== Source extract

RAILWAY TIME

For many centuries, there was little need for time to be accurately measured. The transition from day to night, the movement of the moon and the changing of the seasons were enough to measure large units of time, and for most people, the passing of the sun through the sky was adequate to indicate sunrise, sunset and mid-day.

Fo those who needed to order their daily time more accurately, such as monks or scientists, they used a combination of crude measuring devices, such as sand timers or burning candles, or, if the sun was shining, the shadow of a sundial.

The mechanical devices in use to measure time were highly unreliable, a candle may burn erratically, depending on draughts, damp in the air, and its physical construction, sand timers were only slightly more accurate.

The Sun was the most accurate way of measuring time, but although the Greeks had discovered a way of calibrating a sundial to show equal hours, most sundials were of a simple type that only divided the day up into a unequal parts.

The Sun itself is not a very accurate way of measuring simple time. Because of the way the Earth circles the Sun, the apparent time of mid-day, when the Sun is at its highest in the sky, may vary up to 16 minutes early or late, from the real time, depending upon the time of year. This cyclic variation away from true time also means that the solar day is not exactly 24 hours long, but becomes longer, or shorter, by a small amount each day, depending where in the cycle the Earth is.

The Earth rotates once every 24 hours, and so places to the East start their day sooner, than places to the West. Mid-day in one place takes place at the same instant as sunrise, or sunset, at other places on the Earth. Across Britain there is a difference in time of approximately half an hour, from the Eastern to the Western extremities.

Until late into the 18th century watches and clocks were mostly for the rich, and their inaccuracy made the difference between clock and sundial less obvious.

From 1792, in England, it became normal to use local mean time, rather than apparent time from a sundial.

Whilst travel and communications were slow, these local time differences were of little importance, and most towns and cities in Britain used local time. By the 18th Century horse drawn coaches were taking mail and passengers across Britain, and the guards on these coaches carried timepieces, so that they could regulate the arrival and departure times. Because of the local time differences across Britain, these timepieces were adjusted to gain about 15 minutes in every 24 hours, when travelling west - east, to compensate for the local time differences. (and of course adjusted to lose 15 minutes in 24 hours when returning)

In the early part of the 19th century, communications started to be significantly improved, the railways started to be constructed, and "Galvanic Communication" (Telegraph by wires) started to become common.
To many aspects of life, accurate time was becoming more and more essential, and the usage of local time became a great inconvenience. A telegraph message wired from London, early Saturday morning, might arrive instantaneously in Dublin late Friday night. Two babies born at the same instant in time, but in different east / west parts of the country might be officially born on two different days, with possibly quite serious legal implications for inheritances.

By the 1840's there were at least three organisations which suffered inconveniences because of the use of local times - The railways, the telegraph companies, and the Post Office.
In June 1836, John Henry Belville, who was employed at the Greenwich Observatory in London, started making a weekly visit to the principal chronometer makers in London , he took a pocket chronometer with him, set to Greenwich time.

In November 1840, the Great Western Railway ordered that London time should be used in all its timetables, and at all its stations.

====

● **Problems to solve**:
[a] Duplicate everything in the railway time text from "By the 1840's" down to "all its stations.".
[b] According to the railway time text, when did the Great Western Railway order London time to be used in all its timetables and stations?
[c] Summarize the railway time text in two sentences.

== Listed records

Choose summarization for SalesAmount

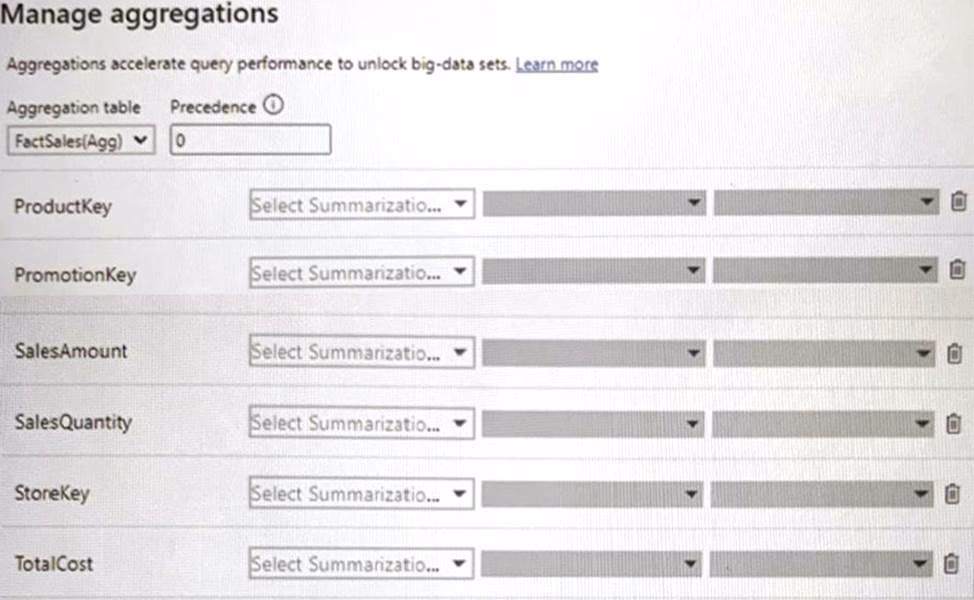[x=361, y=352]
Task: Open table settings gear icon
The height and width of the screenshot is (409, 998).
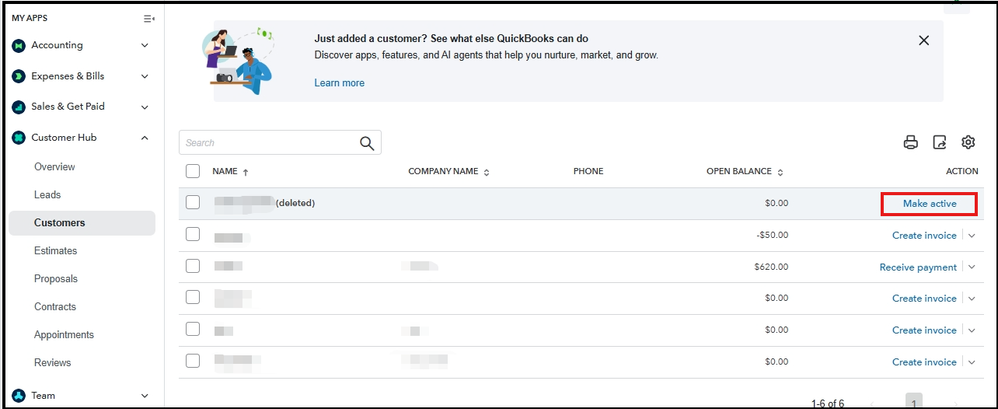Action: click(968, 143)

====

● **Expected answers**:
[a]
By the 1840's there were at least three organisations which suffered inconveniences because of the use of local times - The railways, the telegraph companies, and the Post Office.
In June 1836, John Henry Belville, who was employed at the Greenwich Observatory in London, started making a weekly visit to the principal chronometer makers in London , he took a pocket chronometer with him, set to Greenwich time.

In November 1840, the Great Western Railway ordered that London time should be used in all its timetables, and at all its stations.

[b] In November 1840.

[c] For centuries, time was told by the sun and by crude, unreliable devices such as candles, sand timers and sundials, and local time across Britain differed by about half an hour from east to west. As railways and the telegraph spread in the 19th century, local time became a great inconvenience, and in November 1840 the Great Western Railway ordered London time to be used in all its timetables and stations.